→ **WHAT YOU WILL DO**: Format the material below as a JSON list of strings, one string per line and no blank lines, starting with the line containing "Image resolution: width=751" and going on through the line containing "will (x=165, y=82).".

◆ ◆ ◆ ◆ ◆

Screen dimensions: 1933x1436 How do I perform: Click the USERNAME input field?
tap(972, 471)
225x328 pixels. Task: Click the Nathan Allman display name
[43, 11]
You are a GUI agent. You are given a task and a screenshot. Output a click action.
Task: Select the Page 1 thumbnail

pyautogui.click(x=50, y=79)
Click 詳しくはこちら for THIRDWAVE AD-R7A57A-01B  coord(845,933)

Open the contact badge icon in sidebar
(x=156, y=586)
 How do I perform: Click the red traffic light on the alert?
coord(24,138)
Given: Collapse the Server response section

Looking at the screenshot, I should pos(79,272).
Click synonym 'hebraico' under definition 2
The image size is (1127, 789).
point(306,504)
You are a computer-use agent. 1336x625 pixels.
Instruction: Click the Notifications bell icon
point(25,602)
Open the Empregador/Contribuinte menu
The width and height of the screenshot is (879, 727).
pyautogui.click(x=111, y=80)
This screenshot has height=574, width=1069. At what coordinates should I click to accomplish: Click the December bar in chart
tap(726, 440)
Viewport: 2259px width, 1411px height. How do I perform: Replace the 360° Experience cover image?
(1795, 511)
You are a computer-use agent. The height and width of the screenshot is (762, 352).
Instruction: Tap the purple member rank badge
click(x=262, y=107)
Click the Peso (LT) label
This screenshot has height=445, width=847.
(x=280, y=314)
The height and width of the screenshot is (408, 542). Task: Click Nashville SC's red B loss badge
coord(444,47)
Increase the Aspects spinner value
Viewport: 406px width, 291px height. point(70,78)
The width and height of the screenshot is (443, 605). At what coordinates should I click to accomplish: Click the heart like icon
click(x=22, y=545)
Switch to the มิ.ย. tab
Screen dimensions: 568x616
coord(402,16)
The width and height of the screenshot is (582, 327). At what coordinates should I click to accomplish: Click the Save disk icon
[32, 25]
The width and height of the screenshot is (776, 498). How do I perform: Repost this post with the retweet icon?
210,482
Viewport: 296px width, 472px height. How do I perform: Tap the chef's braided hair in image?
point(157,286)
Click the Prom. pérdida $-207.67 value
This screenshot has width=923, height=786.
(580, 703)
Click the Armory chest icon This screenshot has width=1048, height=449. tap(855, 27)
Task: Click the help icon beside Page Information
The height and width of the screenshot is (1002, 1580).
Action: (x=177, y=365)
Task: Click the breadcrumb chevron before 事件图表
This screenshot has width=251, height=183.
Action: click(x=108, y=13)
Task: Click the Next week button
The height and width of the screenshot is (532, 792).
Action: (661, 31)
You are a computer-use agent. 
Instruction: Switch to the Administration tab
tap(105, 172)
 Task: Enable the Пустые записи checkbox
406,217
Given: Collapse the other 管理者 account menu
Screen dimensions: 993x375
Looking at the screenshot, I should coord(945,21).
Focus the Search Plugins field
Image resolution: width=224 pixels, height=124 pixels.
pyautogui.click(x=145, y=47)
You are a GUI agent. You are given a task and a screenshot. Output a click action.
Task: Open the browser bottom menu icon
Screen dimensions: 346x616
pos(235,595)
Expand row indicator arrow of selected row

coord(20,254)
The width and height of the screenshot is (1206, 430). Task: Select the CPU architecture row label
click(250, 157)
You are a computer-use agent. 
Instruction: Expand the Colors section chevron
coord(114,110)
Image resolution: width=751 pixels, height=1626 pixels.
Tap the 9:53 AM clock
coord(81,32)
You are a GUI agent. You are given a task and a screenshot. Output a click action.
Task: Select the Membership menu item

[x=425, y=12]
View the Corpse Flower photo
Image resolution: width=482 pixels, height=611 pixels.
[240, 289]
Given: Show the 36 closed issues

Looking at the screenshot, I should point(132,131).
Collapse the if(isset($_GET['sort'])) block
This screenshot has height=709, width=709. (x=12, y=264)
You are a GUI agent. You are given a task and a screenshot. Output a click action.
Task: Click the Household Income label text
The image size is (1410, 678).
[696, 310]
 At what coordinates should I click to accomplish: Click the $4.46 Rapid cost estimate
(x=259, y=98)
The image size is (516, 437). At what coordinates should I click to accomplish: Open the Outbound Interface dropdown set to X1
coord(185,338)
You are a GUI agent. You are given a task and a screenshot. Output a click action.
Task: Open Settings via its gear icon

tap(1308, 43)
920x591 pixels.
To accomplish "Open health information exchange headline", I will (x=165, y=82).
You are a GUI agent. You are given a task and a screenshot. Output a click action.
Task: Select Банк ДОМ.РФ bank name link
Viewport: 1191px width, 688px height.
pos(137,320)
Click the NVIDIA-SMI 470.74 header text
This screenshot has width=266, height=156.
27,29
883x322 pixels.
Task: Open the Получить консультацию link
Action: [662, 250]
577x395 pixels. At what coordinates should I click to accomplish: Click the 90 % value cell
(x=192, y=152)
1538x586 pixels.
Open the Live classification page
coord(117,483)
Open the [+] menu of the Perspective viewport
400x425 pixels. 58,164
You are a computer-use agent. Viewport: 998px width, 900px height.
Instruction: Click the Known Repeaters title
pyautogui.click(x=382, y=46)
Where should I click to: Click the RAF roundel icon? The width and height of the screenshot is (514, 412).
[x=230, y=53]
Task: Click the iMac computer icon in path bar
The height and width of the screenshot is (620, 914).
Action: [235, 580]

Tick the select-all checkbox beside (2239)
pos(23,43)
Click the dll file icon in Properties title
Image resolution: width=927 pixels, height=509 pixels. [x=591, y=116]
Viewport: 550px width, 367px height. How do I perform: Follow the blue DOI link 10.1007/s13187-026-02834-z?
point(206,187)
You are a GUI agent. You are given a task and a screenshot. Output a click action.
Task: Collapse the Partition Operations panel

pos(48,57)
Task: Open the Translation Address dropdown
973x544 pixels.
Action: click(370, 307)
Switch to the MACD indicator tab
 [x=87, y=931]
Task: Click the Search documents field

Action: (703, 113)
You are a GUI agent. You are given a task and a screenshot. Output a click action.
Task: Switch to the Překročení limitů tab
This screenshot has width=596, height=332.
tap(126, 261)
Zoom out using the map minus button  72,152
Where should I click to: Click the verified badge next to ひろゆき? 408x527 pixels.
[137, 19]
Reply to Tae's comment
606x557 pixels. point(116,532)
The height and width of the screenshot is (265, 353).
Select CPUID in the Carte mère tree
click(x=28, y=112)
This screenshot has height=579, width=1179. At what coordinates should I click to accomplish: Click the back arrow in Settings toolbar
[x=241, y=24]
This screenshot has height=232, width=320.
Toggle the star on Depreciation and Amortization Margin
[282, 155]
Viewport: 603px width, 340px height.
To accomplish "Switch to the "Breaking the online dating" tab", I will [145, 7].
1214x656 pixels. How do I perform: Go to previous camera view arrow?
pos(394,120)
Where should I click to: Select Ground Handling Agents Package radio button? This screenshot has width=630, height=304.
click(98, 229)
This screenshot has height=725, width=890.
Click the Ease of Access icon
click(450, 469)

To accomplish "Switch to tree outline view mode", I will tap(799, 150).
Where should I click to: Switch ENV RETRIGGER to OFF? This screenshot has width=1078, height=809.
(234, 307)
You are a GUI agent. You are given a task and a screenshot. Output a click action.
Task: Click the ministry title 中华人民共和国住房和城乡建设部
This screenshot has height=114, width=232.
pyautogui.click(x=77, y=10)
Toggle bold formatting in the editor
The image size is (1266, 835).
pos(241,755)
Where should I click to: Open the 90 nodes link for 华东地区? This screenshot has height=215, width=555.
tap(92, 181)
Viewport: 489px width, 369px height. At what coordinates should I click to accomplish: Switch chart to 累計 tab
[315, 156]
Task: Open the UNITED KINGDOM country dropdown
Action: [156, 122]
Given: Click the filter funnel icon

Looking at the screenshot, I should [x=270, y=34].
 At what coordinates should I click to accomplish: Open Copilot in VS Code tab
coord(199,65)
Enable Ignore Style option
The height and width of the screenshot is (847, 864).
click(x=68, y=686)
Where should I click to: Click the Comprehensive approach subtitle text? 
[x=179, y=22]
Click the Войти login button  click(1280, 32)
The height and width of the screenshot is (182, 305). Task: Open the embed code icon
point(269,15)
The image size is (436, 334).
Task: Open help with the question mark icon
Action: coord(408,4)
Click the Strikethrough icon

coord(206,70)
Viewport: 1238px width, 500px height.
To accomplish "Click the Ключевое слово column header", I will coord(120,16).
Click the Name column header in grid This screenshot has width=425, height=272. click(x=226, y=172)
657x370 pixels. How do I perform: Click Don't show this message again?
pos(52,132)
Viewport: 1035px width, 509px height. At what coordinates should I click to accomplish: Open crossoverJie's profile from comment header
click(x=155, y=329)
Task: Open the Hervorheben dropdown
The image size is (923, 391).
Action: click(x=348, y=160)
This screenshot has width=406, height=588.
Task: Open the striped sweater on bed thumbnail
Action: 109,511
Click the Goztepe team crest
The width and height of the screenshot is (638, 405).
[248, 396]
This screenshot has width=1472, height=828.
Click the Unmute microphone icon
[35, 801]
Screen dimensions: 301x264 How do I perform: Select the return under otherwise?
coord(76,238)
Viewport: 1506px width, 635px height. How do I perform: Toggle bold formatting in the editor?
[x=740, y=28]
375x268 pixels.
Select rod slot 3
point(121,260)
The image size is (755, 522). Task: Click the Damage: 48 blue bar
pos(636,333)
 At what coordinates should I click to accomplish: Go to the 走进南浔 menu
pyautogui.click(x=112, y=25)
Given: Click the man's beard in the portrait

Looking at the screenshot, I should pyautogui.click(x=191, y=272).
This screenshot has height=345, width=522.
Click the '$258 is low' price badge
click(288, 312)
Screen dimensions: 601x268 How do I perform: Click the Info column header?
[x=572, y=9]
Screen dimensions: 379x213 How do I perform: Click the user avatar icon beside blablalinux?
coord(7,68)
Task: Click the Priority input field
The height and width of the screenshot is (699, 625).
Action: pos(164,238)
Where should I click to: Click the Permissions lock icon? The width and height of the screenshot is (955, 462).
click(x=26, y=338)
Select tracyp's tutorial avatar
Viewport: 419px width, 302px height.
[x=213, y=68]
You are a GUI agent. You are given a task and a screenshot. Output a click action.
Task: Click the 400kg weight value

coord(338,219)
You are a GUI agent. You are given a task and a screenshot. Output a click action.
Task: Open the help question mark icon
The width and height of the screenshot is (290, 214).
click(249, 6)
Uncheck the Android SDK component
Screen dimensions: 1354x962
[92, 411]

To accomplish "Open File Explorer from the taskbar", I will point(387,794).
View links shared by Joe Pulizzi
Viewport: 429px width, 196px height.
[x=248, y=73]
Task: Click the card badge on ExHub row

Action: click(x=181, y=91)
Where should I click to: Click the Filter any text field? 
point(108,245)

◆ ◆ ◆ ◆ ◆

→ **RESPONSE TO THE EXERCISE**:
[
  "Image resolution: width=751 pixels, height=1626 pixels.",
  "Tap the 9:53 AM clock",
  "coord(81,32)",
  "You are a GUI agent. You are given a task and a screenshot. Output a click action.",
  "Task: Select the Membership menu item",
  "[x=425, y=12]",
  "View the Corpse Flower photo",
  "Image resolution: width=482 pixels, height=611 pixels.",
  "[240, 289]",
  "Given: Show the 36 closed issues",
  "Looking at the screenshot, I should point(132,131).",
  "Collapse the if(isset($_GET['sort'])) block",
  "This screenshot has height=709, width=709. (x=12, y=264)",
  "You are a GUI agent. You are given a task and a screenshot. Output a click action.",
  "Task: Click the Household Income label text",
  "The image size is (1410, 678).",
  "[696, 310]",
  " At what coordinates should I click to accomplish: Click the $4.46 Rapid cost estimate",
  "(x=259, y=98)",
  "The image size is (516, 437). At what coordinates should I click to accomplish: Open the Outbound Interface dropdown set to X1",
  "coord(185,338)",
  "You are a GUI agent. You are given a task and a screenshot. Output a click action.",
  "Task: Open Settings via its gear icon",
  "tap(1308, 43)",
  "920x591 pixels.",
  "To accomplish \"Open health information exchange headline\", I will (x=165, y=82)."
]